In terms of master/slave the top level master (PC?) most probably has a script and only can send top level motor commands, which have to be executed by subordinate masters and slaves. More complex if various sensors control the movements of the motors, without a script.

I saw this :

and with the kind help of the author, I made one for an institute which cares for special need kids.

I understand there is a big difference between servos and steppers, but I thought there would be a
way to maybe apply the same approach.

It seems like I'm out of the ball park ?

I'm afraid so - very much so even.

Regular steppers, operated by a stepper controller board, take a pulse input to make steps. That's a single output of the Arduino toggling high/low at a certain speed - this can be done easily with the tone() function. A number of those functions can run concurrently, see documentation how many, definitely not 30.

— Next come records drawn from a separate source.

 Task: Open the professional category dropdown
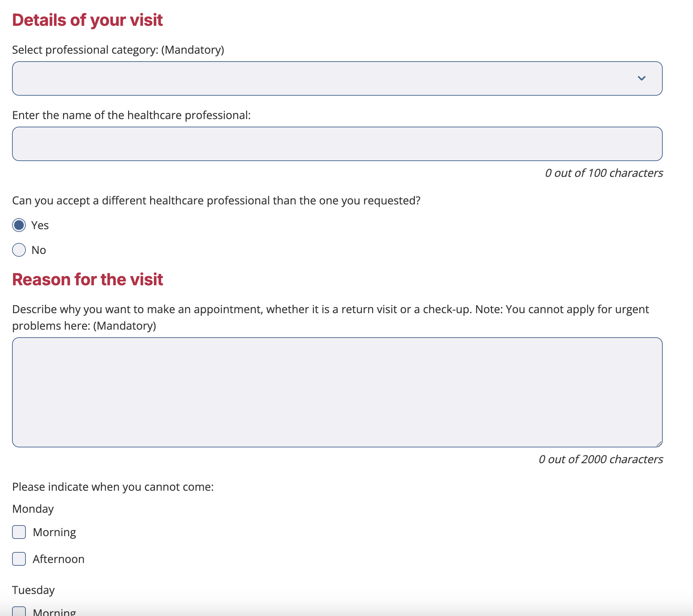337,78
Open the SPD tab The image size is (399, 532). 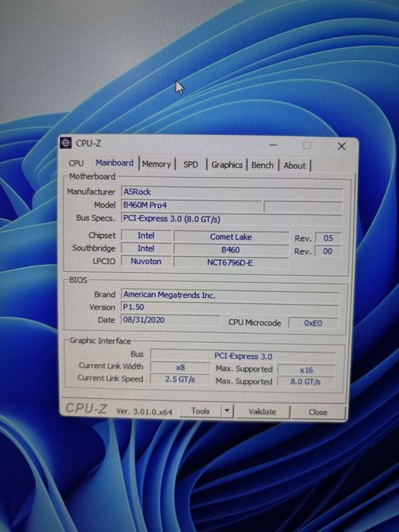(x=190, y=165)
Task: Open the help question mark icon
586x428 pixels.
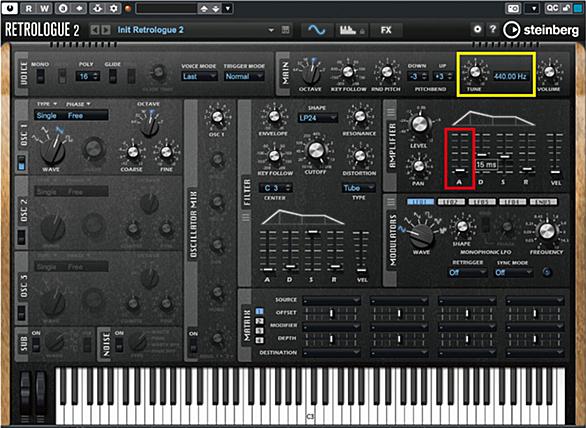Action: [x=493, y=29]
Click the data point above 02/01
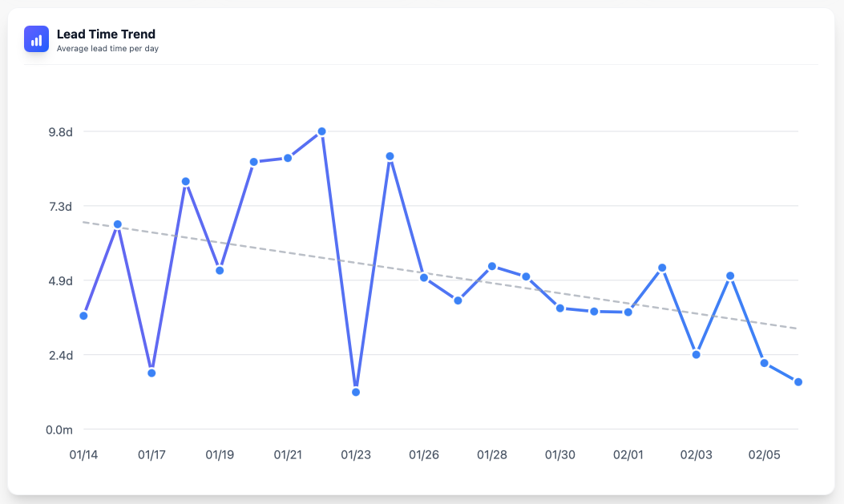This screenshot has height=504, width=844. coord(628,312)
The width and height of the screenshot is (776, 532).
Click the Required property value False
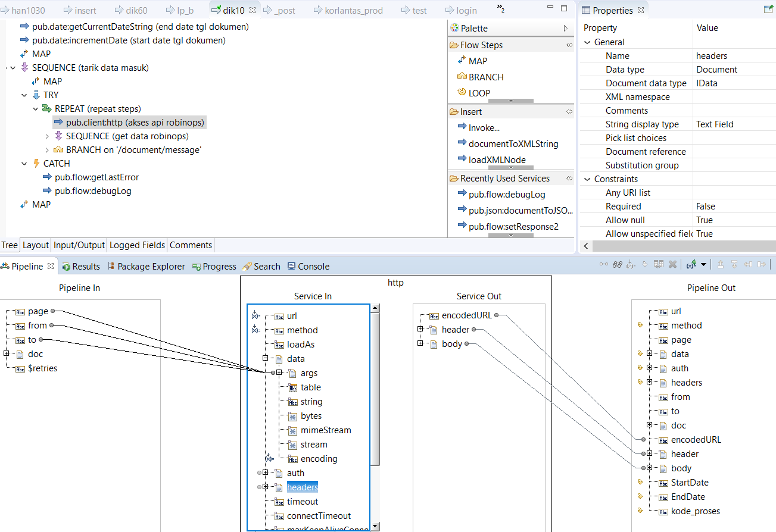tap(705, 206)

The bipolar ones you want to use require four output pins of the Arduino, which are operated all together for each part of the step you make. That's a lot more work for the controller (and a lot more pins).

In contrast, the servos are all operated by an external controller board; the Arduino merely has to give the command to the respective servos where to go, and after that is done. Much easier on the hardware.

Maybe I just should have wrote what I'm trying to do and ask help !

How would you go about making something like this ? A much SMALLER one .

Is it possible to use DC motors with encoders instead of steppers ?
Can I control the speed of the DC's ?

ba47:
Is it possible to use DC motors with encoders instead of steppers ?
Can I control the speed of the DC's ?

Possible.
You have to read the encoder pulse (this is very timing sensitive), calculate how long it took before the previous pulse came in (or how long it took for n pulses to come in), check whether that's the correct speed, and if not adjust your PWM value accordingly.
Advantage is that you can use an external PWM board, so that part of the hard work can be offloaded.
If you want to run the motors in two directions you need an H-bridge (e.g. the TB6612FNG which can control two small motors); if just one direction a simple MOSFET to control the power to the motor will do. Depending on the speed, and how many pulses are coming in from the encoders, a single Arduino may be able to control them all. You'd also need some port extenders for all the other control pins of the H-bridge.

ba47:
Is it possible to use DC motors with encoders instead of steppers ?
Can I control the speed of the DC's ?

Reading an encoder (even with just one pulse per revolution) without missing pulses is hard work for an Arduino and so is the PID code to manage speed. It is very practical with a single motor (and maybe with two or three) but IMHO controlling 30 motors would be much less feasible than using stepper motors. It would also involve a lot of extra connections.

Using bipolar stepper motors that can be controlled by an A4988 or DRV8825 stepper driver would significantly reduce the computation load on the Arduino and each driver would only need two Arduino pins (step and direction). However the motors with drivers would be considerably more expensive than the 28BYJ stepper motors.